Karakiewicz Pierre I, Trinh Quoc-Dien, de la Taille Alexandre, Abbou Claude C, Salomon Laurent, Tostain Jacques, Cindolo Luca, Artibani Walter, Ficarra Vincenzo, Patard Jean-Jacques
Cancer Prognostics and Health Outcomes Unit, University of Montreal Health Center (CHUM), 1058, rue St-Denis, Montreal, Que., Canada H2X 3J4.
Eur J Cancer. 2007 Apr;43(6):1023-9. doi: 10.1016/j.ejca.2007.01.020. Epub 2007 Mar 8.
We tested and compared the improvement in prognostic ability related to the consideration of either ECOG performance status (ECOGPS) and/or symptom classification (S-CLASS) in renal cell carcinoma specific mortality (RCC-SM) predictions.
Univariate and multivariate Cox regression analyses targeted RCC-SM in 2570 RCC patients treated with either partial or radical nephrectomy. The increment in predictive accuracy related to the addition of either ECOGPS, S-CLASS or both was quantified using Harrell's concordance index.
Follow-up ranged from 0.1 to 23 years (median 3.2) and 610 patients (23.7%) died of RCC. In multivariable analyses, ECOGPS and S-CLASS represented independent predictors of RCC-SM. The addition of ECOGPS to established RCC-SM predictors increased the predictive accuracy by 0.3% (p=0.8) versus 0.6% (p=0.5) for S-CLASS versus 0.6% (p=0.5) for both.
Neither ECOGPS nor S-CLASS improves the ability to predict RCC-SM. Therefore, these variables may be safely omitted when RCC-SM risk is quantified.
我们测试并比较了在肾细胞癌特异性死亡率(RCC - SM)预测中,考虑东部肿瘤协作组(ECOG)体能状态(ECOGPS)和/或症状分类(S - CLASS)对预后预测能力的改善情况。

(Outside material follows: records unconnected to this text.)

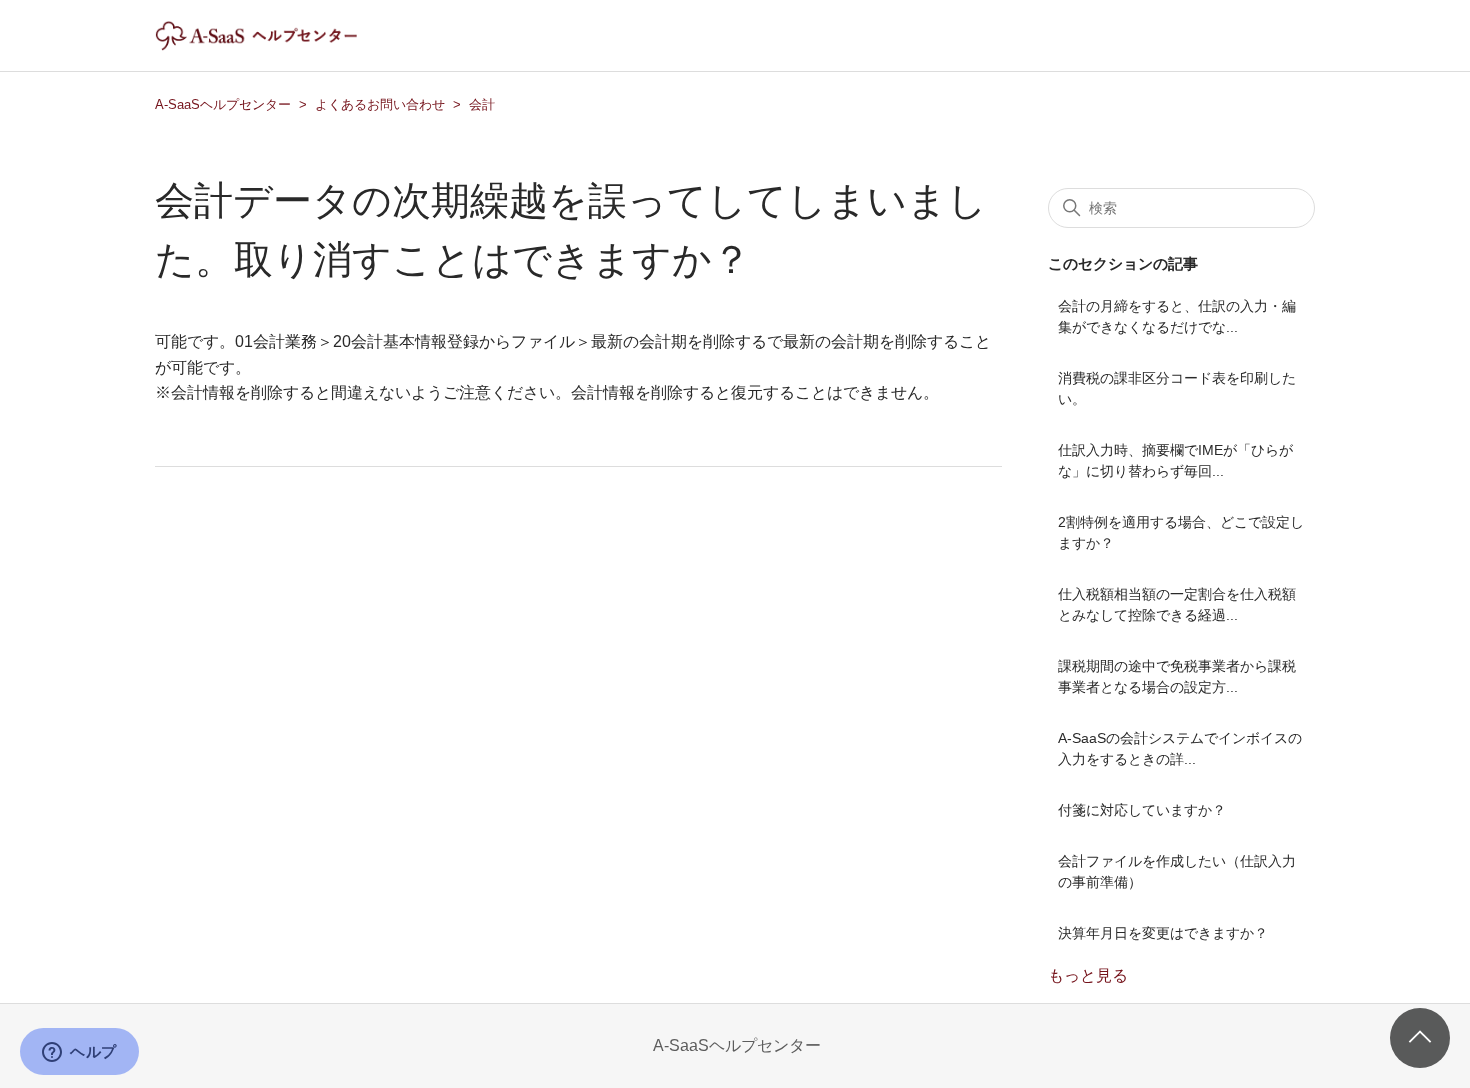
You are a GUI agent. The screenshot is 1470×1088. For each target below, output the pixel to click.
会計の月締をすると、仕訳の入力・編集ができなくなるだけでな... (1177, 316)
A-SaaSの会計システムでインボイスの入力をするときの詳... (1180, 748)
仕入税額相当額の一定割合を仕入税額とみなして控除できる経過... (1177, 604)
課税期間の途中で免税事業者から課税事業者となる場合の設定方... (1177, 676)
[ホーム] (273, 45)
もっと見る (1088, 975)
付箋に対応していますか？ (1142, 810)
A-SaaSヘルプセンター (223, 104)
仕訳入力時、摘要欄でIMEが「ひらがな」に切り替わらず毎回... (1175, 460)
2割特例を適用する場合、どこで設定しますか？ (1181, 532)
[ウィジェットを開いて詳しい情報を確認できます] (79, 1053)
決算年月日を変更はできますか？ (1163, 933)
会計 (482, 104)
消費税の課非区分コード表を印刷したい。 (1177, 388)
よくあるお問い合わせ (380, 104)
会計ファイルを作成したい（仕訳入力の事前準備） (1177, 871)
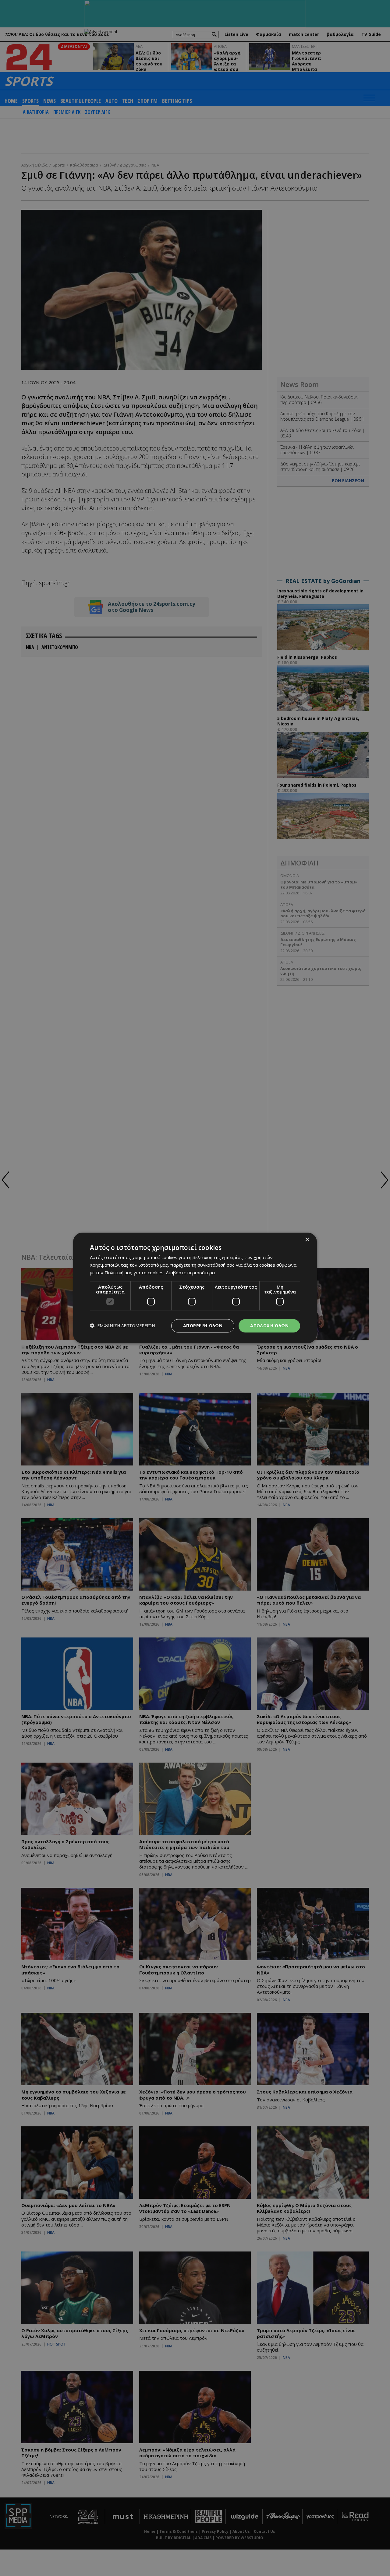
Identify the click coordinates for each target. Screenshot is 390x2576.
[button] (122, 1325)
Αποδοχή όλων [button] (269, 1325)
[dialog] (195, 1288)
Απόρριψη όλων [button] (202, 1325)
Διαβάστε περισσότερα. (191, 1272)
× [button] (307, 1239)
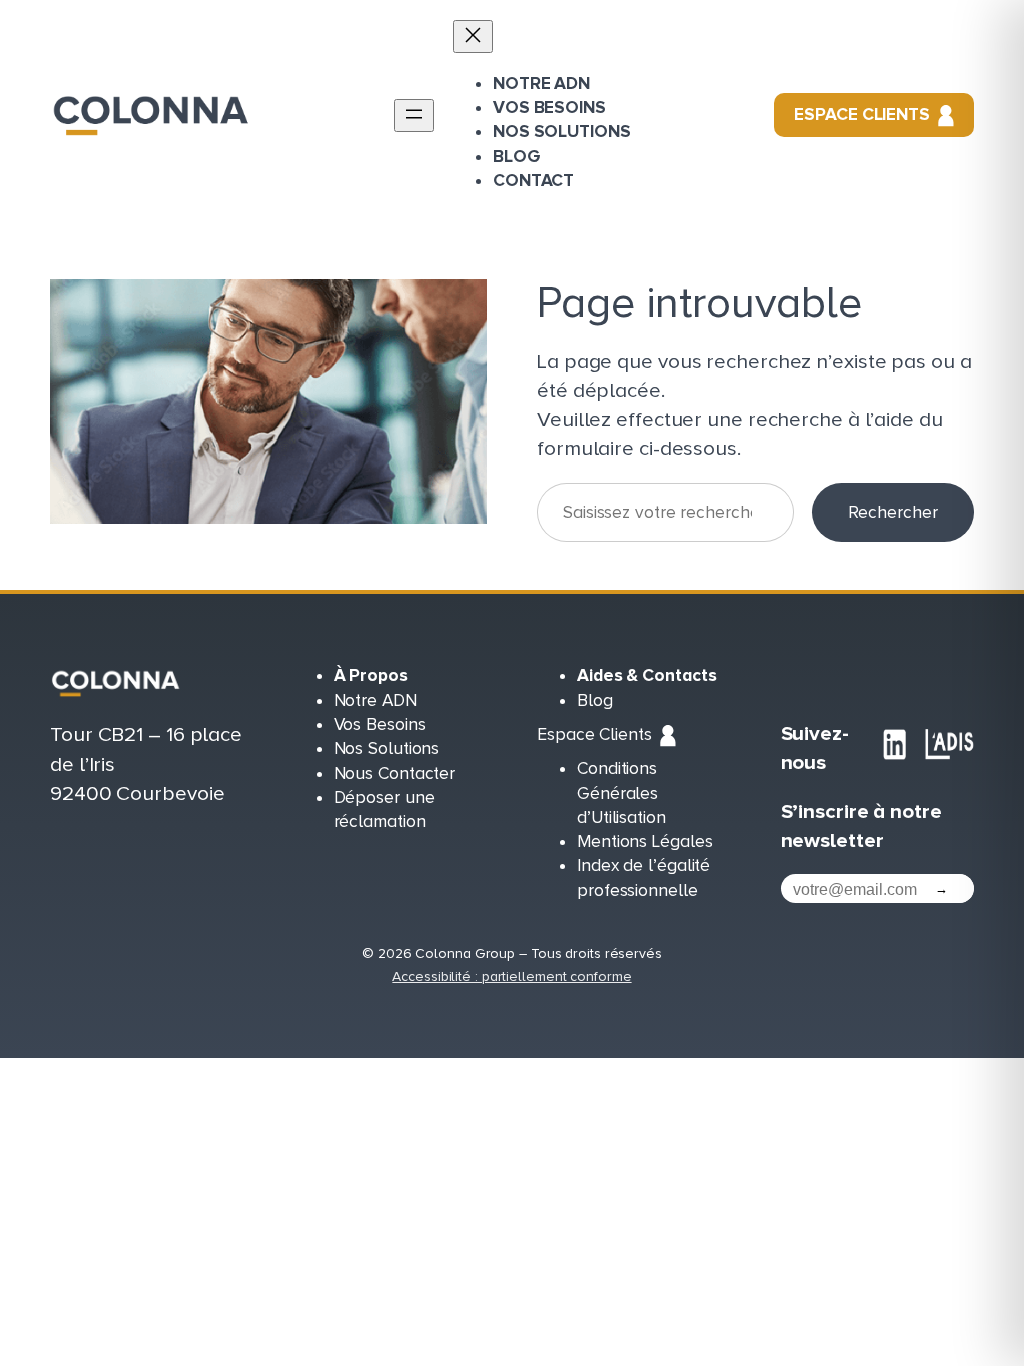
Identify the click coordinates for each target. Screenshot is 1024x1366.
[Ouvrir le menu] (414, 115)
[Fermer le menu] (473, 36)
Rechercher (893, 512)
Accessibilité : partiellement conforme (511, 976)
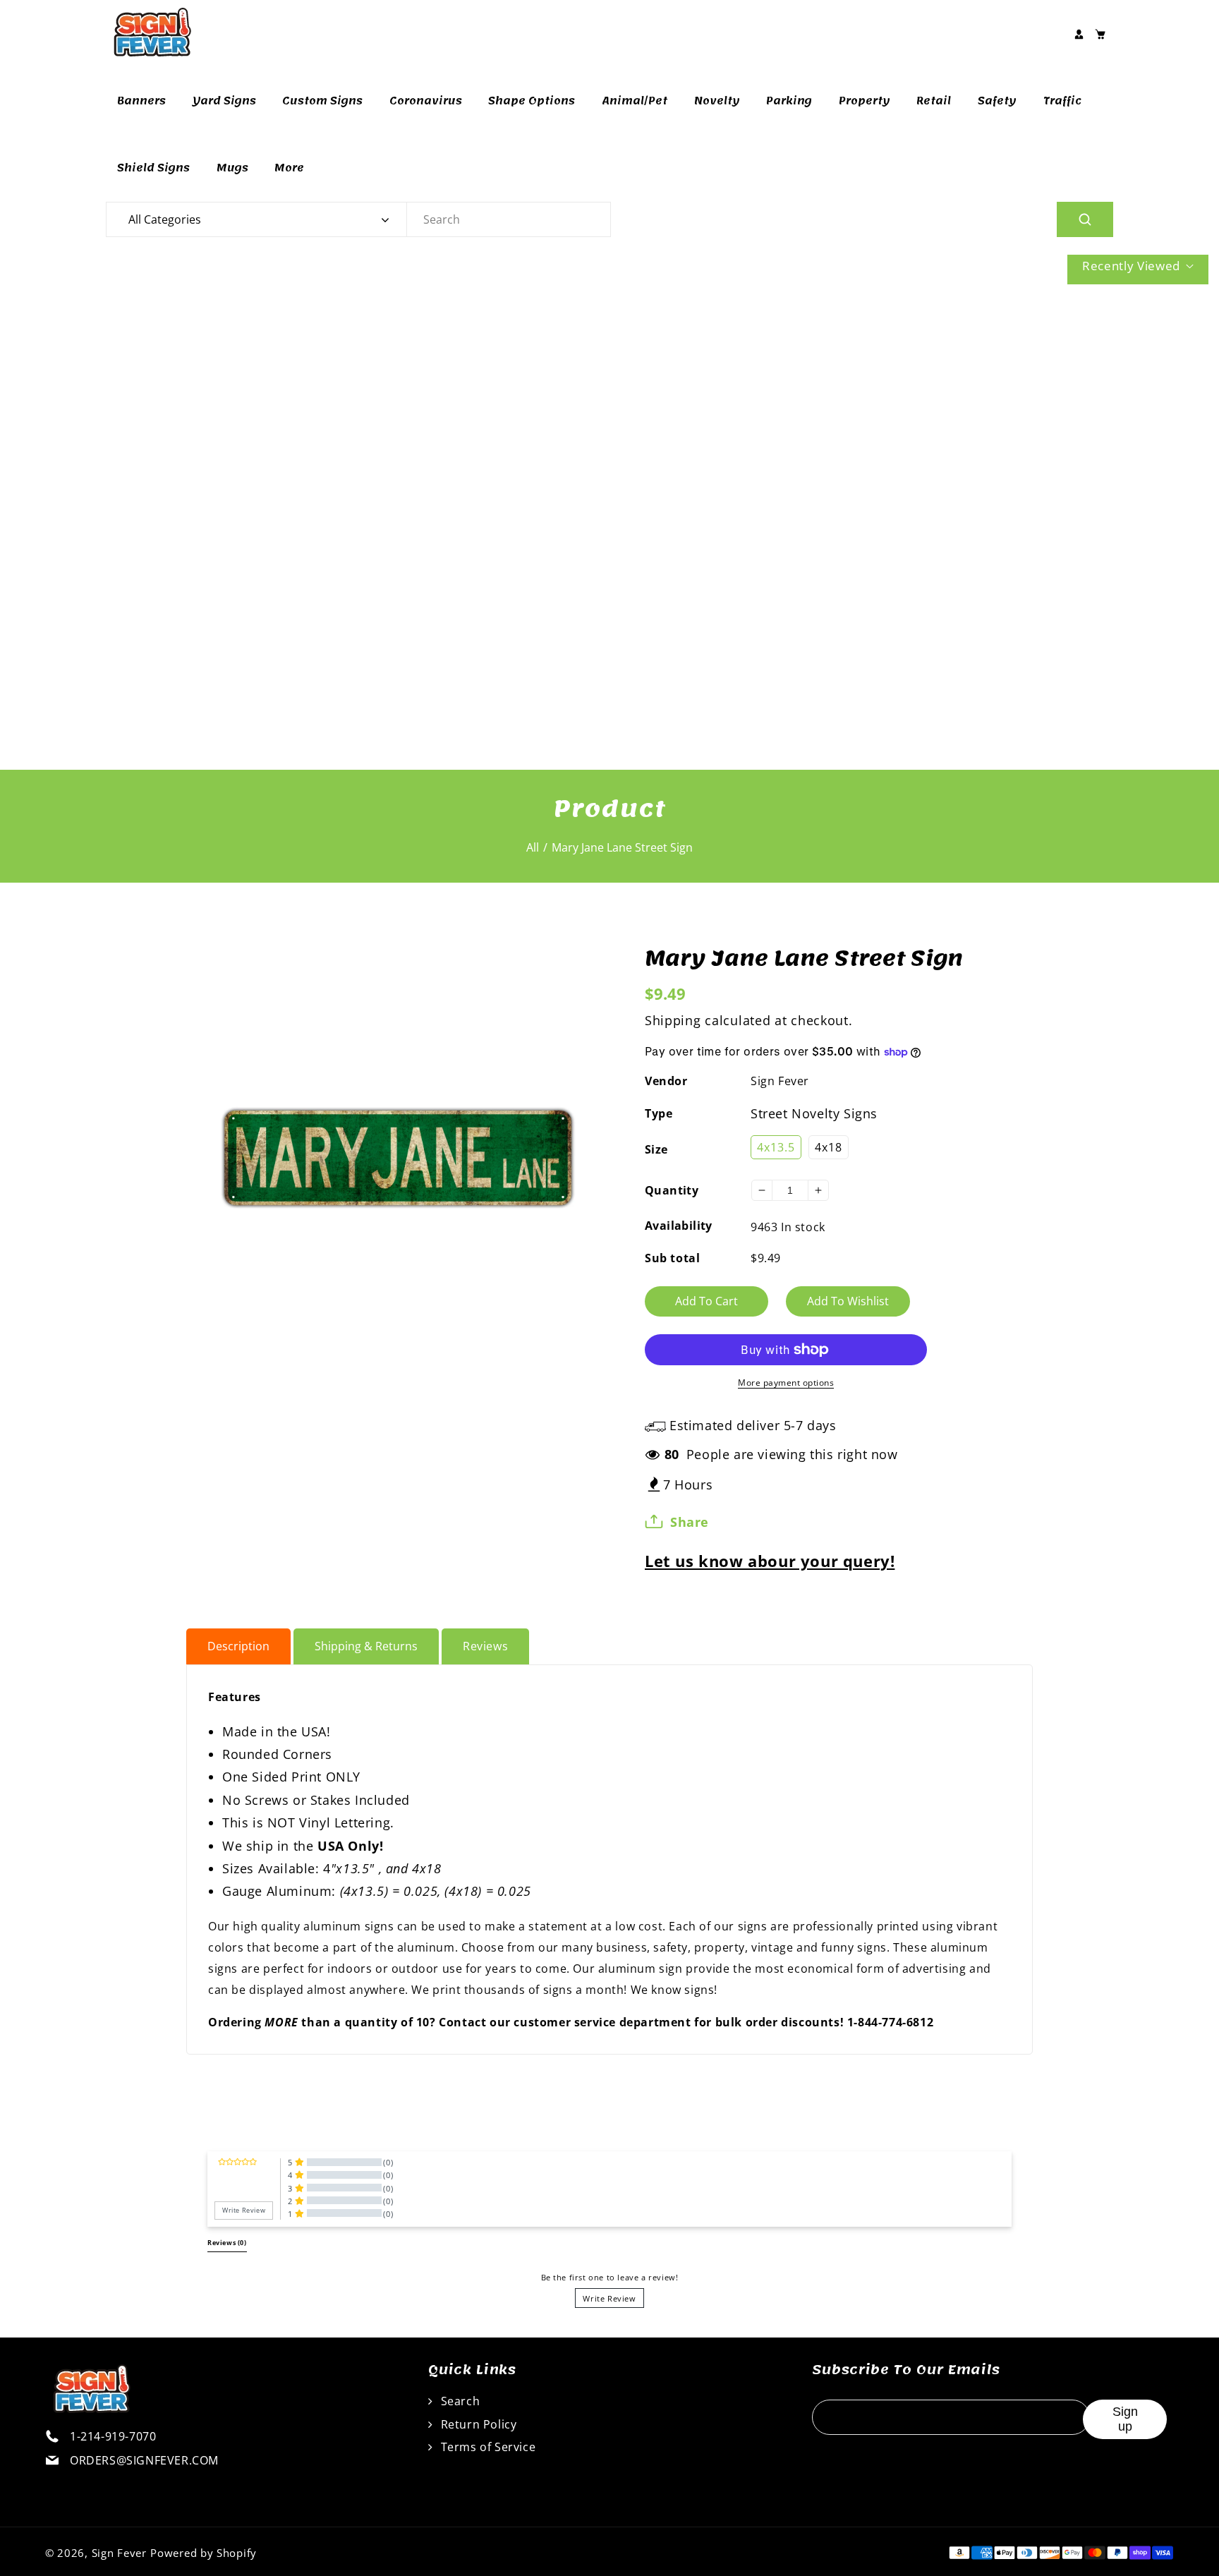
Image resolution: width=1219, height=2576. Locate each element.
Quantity (671, 1190)
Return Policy (476, 2424)
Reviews (485, 1646)
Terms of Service (486, 2447)
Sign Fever (780, 1081)
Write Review (609, 2298)
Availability (678, 1225)
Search (458, 2401)
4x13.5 (776, 1147)
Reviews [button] (227, 2243)
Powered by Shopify (203, 2553)
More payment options (786, 1383)
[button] (1099, 33)
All (532, 847)
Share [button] (689, 1521)
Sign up (1125, 2419)
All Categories (164, 219)
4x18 (828, 1147)
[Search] (1085, 219)
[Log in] (1078, 33)
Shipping (673, 1020)
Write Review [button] (243, 2210)
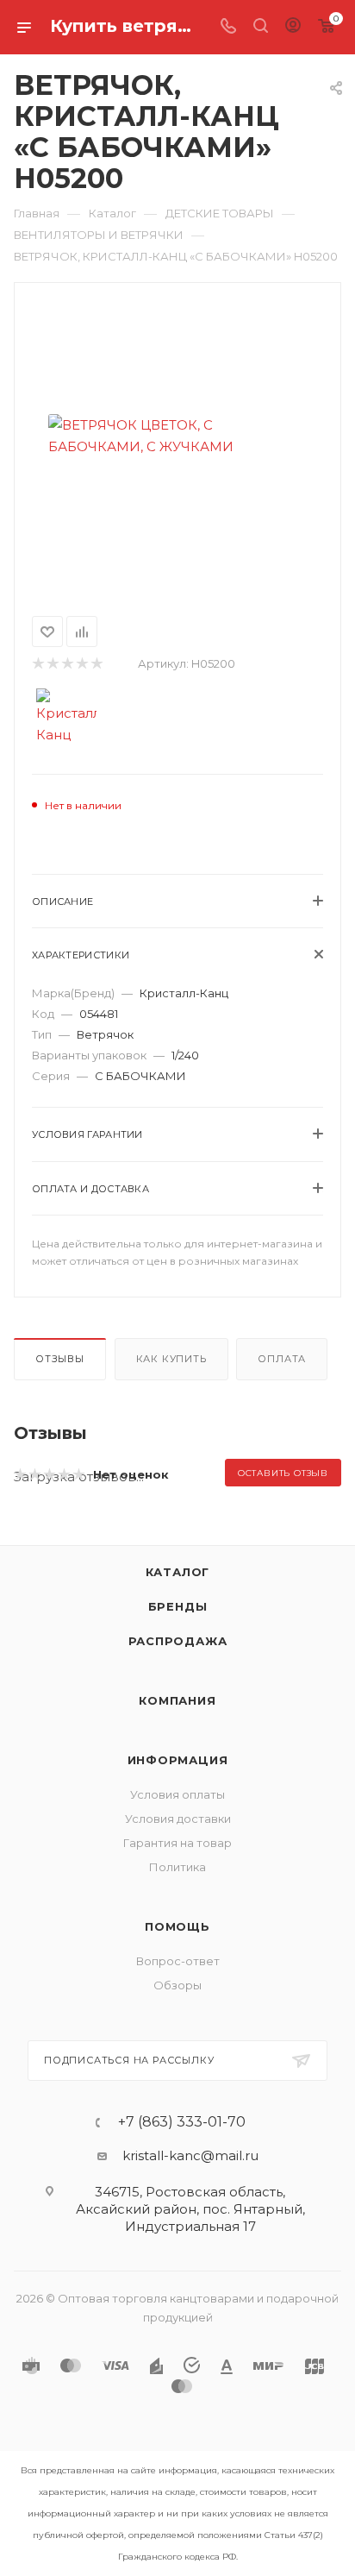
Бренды (178, 1606)
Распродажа (177, 1641)
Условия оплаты (177, 1794)
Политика (177, 1867)
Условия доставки (178, 1818)
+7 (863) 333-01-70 (182, 2122)
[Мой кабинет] (293, 27)
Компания (177, 1700)
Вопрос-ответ (178, 1961)
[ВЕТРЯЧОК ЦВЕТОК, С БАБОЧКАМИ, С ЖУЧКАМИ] (177, 435)
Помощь (177, 1926)
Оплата (282, 1359)
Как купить (171, 1359)
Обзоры (177, 1985)
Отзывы (59, 1359)
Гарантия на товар (177, 1843)
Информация (178, 1760)
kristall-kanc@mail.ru (190, 2155)
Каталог (178, 1572)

对2570例行部分或根治性肾切除术的肾细胞癌患者,采用单因素和多因素Cox回归分析RCC - SM。使用Harrell一致性指数量化添加ECOGPS、S - CLASS或两者后预测准确性的提高。
随访时间为0.1至23年(中位数3.2年),610例患者(23.7%)死于肾细胞癌。在多变量分析中,ECOGPS和S - CLASS是RCC - SM的独立预测因素。在已有的RCC - SM预测因素中添加ECOGPS使预测准确性提高了0.3%(p = 0.8),添加S - CLASS提高了0.6%(p = 0.5),两者都添加提高了0.6%(p = 0.5)。
ECOGPS和S - CLASS均未提高预测RCC - SM的能力。因此,在量化RCC - SM风险时,可以安全地省略这些变量。